→ **Task statement**: Pick up the article on tax "fighters" and tax shifting where it ends, and carry it on in the same voice.

=== Exercise passage ===

Being a tax "fighter" is, of course, good politics. Nobody wants to raise taxes.
But when legislators are tax "fighters" they are talking about state taxes.
What they never point out is that whatever tax cuts they make at the state level means less state services and less shared revenue with towns and schools.
That results in consumers or local property tax payers - you - having to do without or make up the difference.
Although our logo shows only business taxes on the seesaw, cutting revenue of any sort has to be made up for with cuts in services and/or cutting revenue sharing.
Faces of tax shifting
Shifting services - indirect downshifting
Service shortages may mean poorer response times from police or emergency personnel, for example, because tax "fighters" have reduced the number of (state) police or Fish and Game officers.
Tax "fighters" reducing funding and training for workers or facilities may result in mentally ill people being warehoused in prison. Or kept sedated in an emergency room while waiting for a space in a treatment facility. Such solutions are inhumane and ineffective at treatment; not to mention that while they reduce the state budget, they get paid for by consumers as hospitals must recoup costs.
These sorts of cuts mean that local resources have to take up the slack, whether volunteer ( such as the Androscoggin Valley Search & Rescue team ), or stretching local paid resources ( such as police ).
Shifting in time
A time-honored method of tax "fighters" is deferring costs. The classic "kick the can down the road" strategy. It makes the current legislator look good ... but ultimately costs more. Our current problems with the number of bridges is the most obvious case in point. Kicking the can down the road to avoid maintenance costs has resulted in the need for some very expensive repairs.
Not recognizing pollution early on because too few regulators are available can easily result in a widespread contamination that requires very expensive remediation - consider the major cancer cluster identified on the seacoast as a result of pollution.
Reduced revenue sharing - direct downshifting
Every town and school budget includes an estimate of revenues from state and federal sources. While the amounts vary from one district to the next because of need, they can be substantial even for affluent towns.

=== Material shown ===

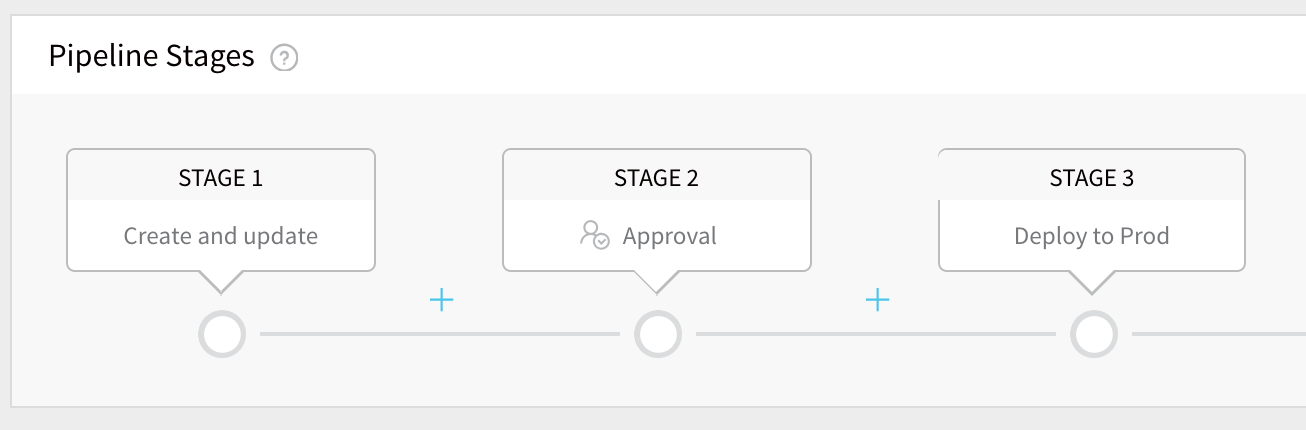The height and width of the screenshot is (430, 1306).
Task: Open the STAGE 2 card header
Action: tap(657, 176)
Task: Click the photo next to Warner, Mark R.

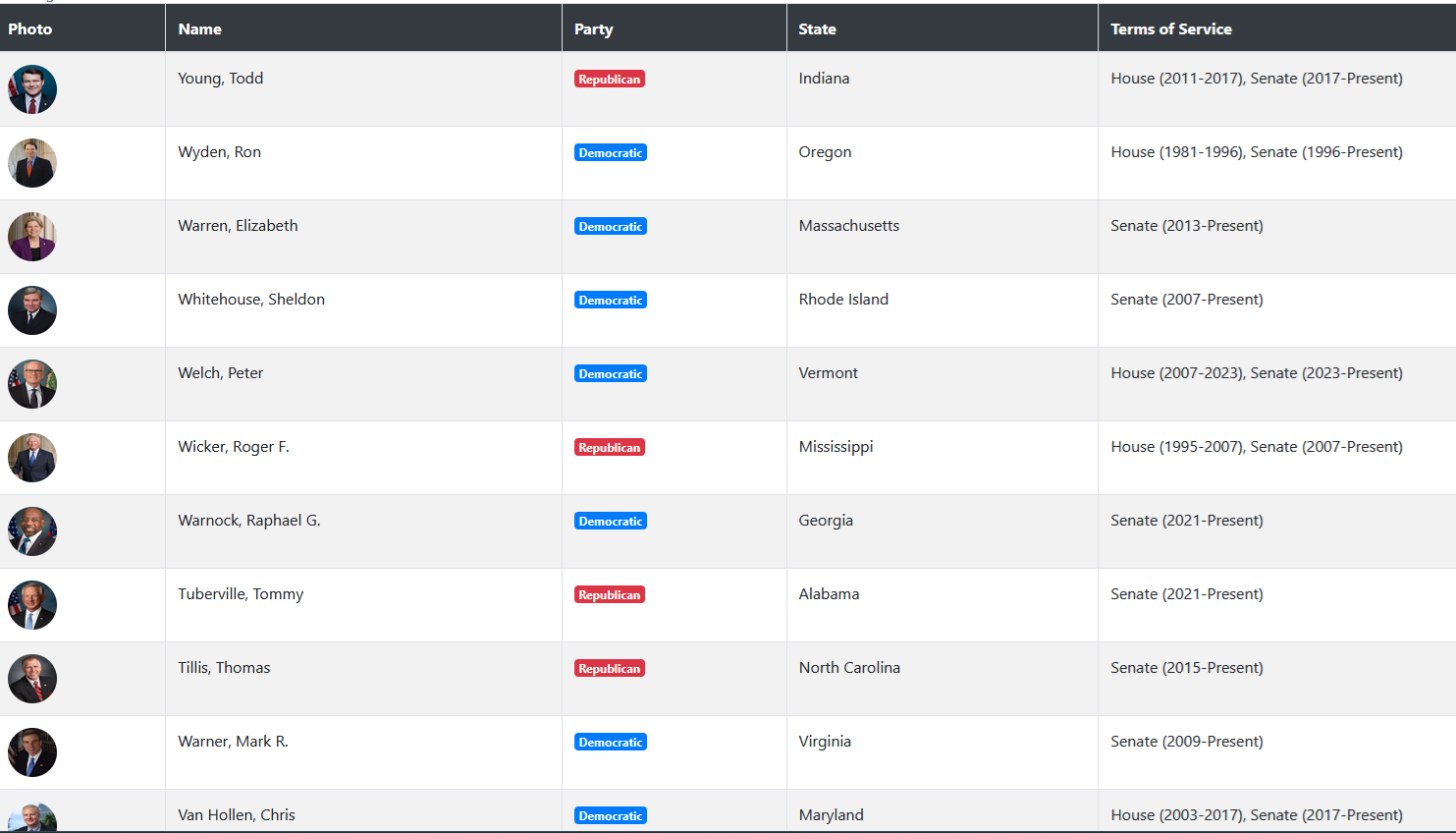Action: point(32,752)
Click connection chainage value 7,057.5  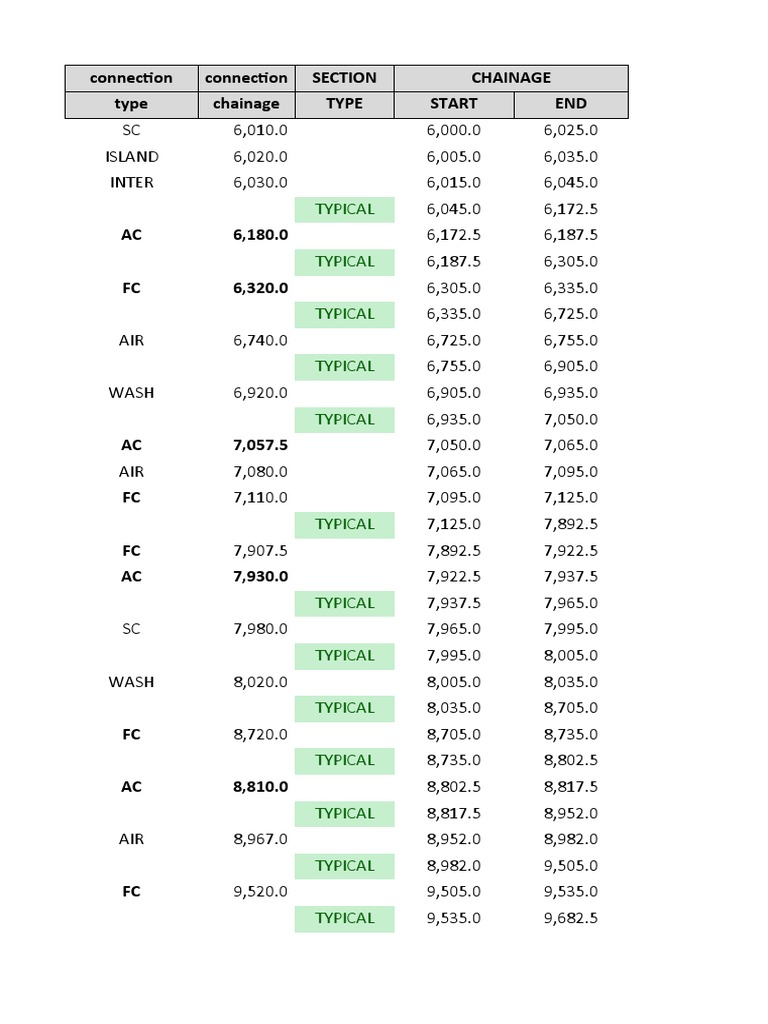tap(260, 445)
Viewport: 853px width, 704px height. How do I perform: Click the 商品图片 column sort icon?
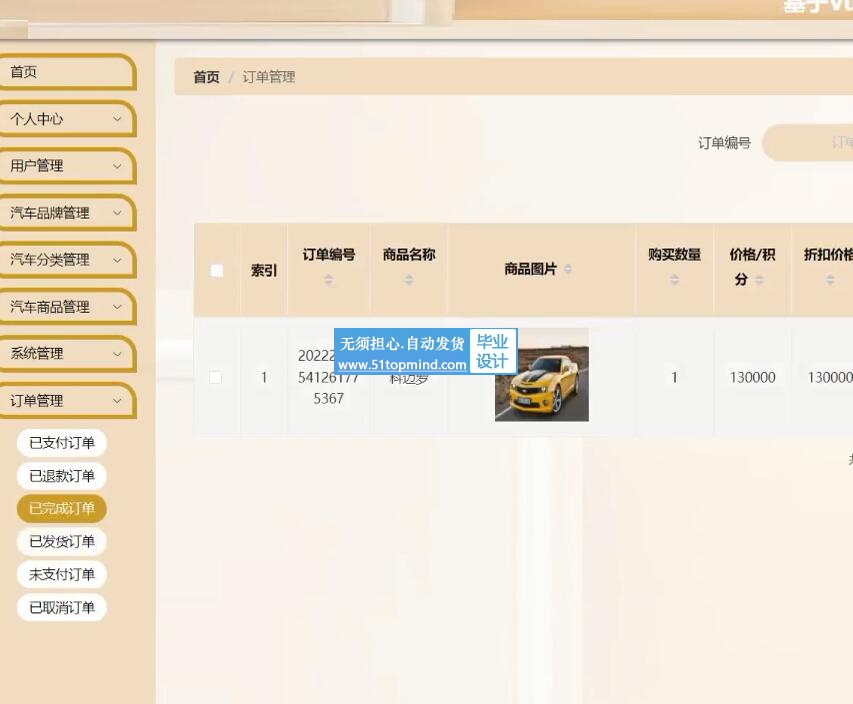pyautogui.click(x=568, y=270)
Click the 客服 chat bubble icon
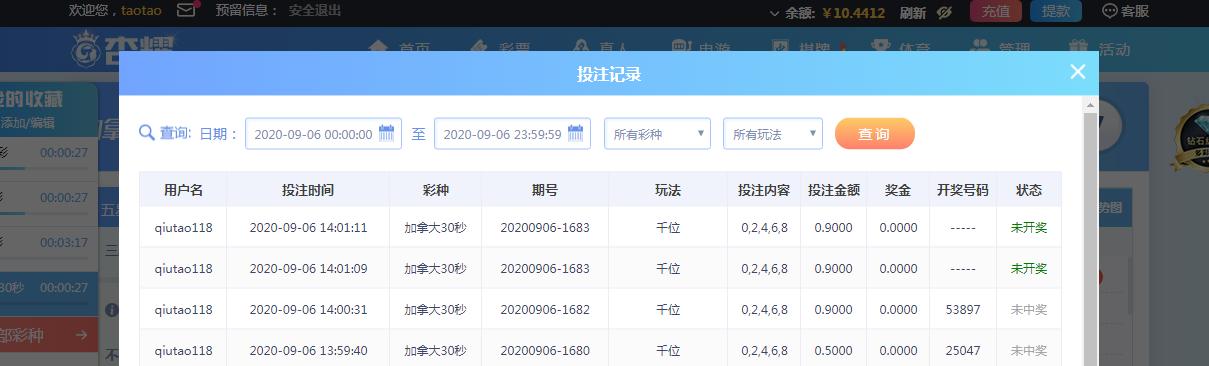 (x=1109, y=11)
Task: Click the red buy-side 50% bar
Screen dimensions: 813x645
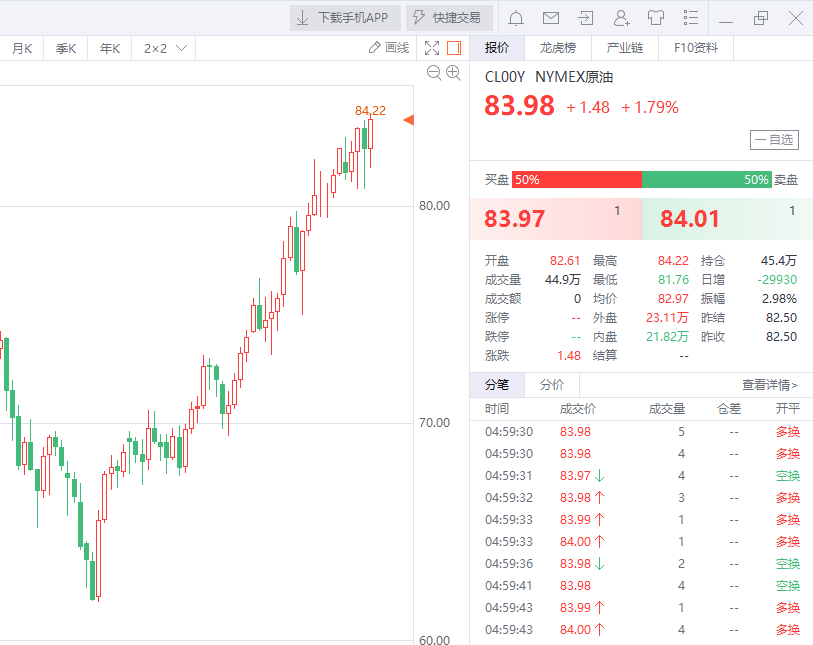Action: [x=576, y=180]
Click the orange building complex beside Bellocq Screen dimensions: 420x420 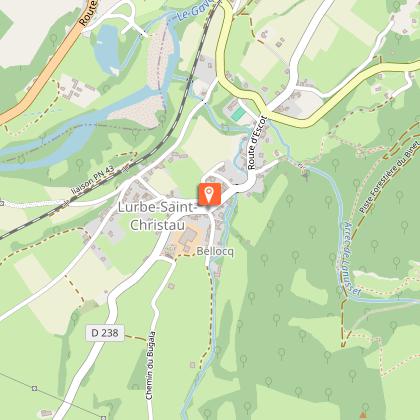click(x=186, y=238)
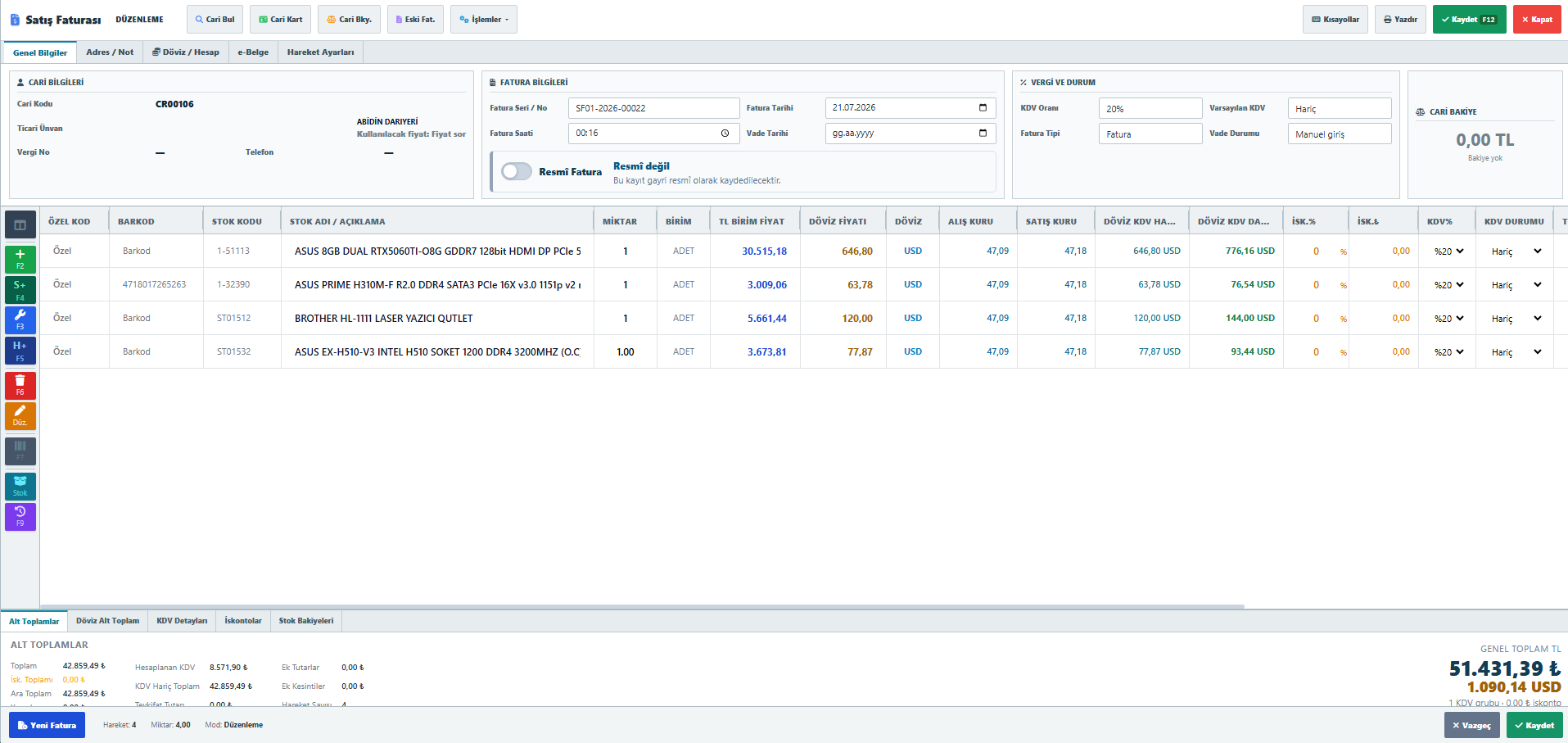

===

→ **Task result**:
The legislature has in the past committed to sharing costs, largely because that was the politically convenient way of establishing taxes needed at the state level. However, it has also been politically attractive to cut those taxes ( loudly and with much crowing ) and quietly cut the amount shared with towns & schools. The NH Municipal Association has an interesting document with some example history & data ( https://nhmunicipal.org/Resources/LegislativeBulletin/117 ).
Sometimes the cuts are outright - as the moratorium on school building aid. Once upon a time, if a district needed to build facilities, the state would contribute a sizable share. Tax shifters established a moratorium on that aid - if a district needs new facilities, the funds must come from local property tax payers. Here is an article on the impact of the moratorium: http://www.nhpr.org/post/backlog-school-projects-nh-districts-await-return-state-aid-program#stream/0
More often, the cuts are more gradual. Tax shifters cut a few percent during one legislative session, a few more in the next, etc. This is the "boiling frog" approach. For example, the state originally paid 35% of teacher/fire/police retirement. That was shifted down to local taxpayers by "tax fighters" reducing the state portion to 30%, then 25%, then finally eliminating it completely - the local taxpayer must now pay the entire coast.
Sometimes tax shifters cut revenue in a less obvious way - for example, stabilization grants to property poor towns were supposed to help make up the difference in their school funding from wealthier towns. This has been set - with only one legislative vote - to gradually decrease. This kind of tax shift is easy to miss because it isn't voted on every year. 2017 data shows, for example, Raymond losing $70,000 dollars of state revenue. This is revenue that is shifted from the state raising it ( through business taxes and other sources) to the shoulders of the local property owner. It adds up. In Senate District 17 ( John Reagan) for example, this unheralded yearly loss of revenue shifted $482,000 from the state to the local property taxpayer. Senate District 16 ( Kevin Cavanaugh ) saw about $125,000 in stabilization grant money shifted to the local property taxpayers.